YOUR INSTRUCTIONS: Look through the lines below for the word "agent", and copy every line that has it.
*** Block opens ***
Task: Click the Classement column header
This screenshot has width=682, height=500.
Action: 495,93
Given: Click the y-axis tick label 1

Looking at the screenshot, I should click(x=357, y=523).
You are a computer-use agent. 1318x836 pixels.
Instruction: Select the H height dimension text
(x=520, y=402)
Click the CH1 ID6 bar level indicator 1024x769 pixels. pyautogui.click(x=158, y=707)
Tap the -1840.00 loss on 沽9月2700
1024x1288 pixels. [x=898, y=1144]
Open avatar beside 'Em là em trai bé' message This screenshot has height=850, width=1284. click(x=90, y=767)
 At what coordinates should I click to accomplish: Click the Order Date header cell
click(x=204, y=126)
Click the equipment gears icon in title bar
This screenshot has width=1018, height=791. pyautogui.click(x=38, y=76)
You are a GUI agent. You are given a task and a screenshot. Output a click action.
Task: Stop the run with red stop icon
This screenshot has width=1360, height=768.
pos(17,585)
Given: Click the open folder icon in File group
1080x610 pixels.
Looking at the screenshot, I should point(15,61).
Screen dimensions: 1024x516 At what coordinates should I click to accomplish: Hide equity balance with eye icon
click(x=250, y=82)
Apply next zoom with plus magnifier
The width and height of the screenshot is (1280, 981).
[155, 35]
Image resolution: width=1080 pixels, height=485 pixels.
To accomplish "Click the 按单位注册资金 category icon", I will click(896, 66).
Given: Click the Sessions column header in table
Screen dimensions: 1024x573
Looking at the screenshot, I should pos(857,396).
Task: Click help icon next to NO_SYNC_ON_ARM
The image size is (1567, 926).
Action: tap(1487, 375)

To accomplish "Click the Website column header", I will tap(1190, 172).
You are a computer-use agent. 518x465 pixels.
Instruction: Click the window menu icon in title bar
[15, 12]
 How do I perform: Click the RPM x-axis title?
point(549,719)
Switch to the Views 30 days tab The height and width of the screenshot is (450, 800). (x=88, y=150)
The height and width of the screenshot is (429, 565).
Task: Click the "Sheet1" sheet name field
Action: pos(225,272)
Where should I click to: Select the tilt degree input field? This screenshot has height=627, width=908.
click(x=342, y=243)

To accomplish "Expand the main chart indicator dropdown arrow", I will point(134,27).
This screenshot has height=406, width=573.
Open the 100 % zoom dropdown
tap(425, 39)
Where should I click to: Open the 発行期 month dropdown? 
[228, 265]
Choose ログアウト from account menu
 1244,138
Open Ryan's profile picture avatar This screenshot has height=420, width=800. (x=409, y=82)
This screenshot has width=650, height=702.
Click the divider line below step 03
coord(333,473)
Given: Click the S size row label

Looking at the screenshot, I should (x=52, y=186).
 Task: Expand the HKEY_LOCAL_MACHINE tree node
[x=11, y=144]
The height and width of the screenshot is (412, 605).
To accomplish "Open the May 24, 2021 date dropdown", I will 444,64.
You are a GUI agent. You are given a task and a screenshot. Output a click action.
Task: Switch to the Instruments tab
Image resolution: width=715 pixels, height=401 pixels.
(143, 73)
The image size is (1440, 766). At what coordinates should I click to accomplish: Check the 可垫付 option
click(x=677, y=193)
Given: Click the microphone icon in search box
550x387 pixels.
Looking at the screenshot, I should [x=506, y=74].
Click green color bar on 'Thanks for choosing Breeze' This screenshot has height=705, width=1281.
*** Block closes ***
EXERCISE RESULT:
You are a computer-use agent. 1318x836 pixels.
You are a GUI agent. You are given a task and a screenshot. Output a click action.
You are a computer-use agent. 518x465 pixels.
You are a GUI agent. You are given a task and a screenshot. Output a click action.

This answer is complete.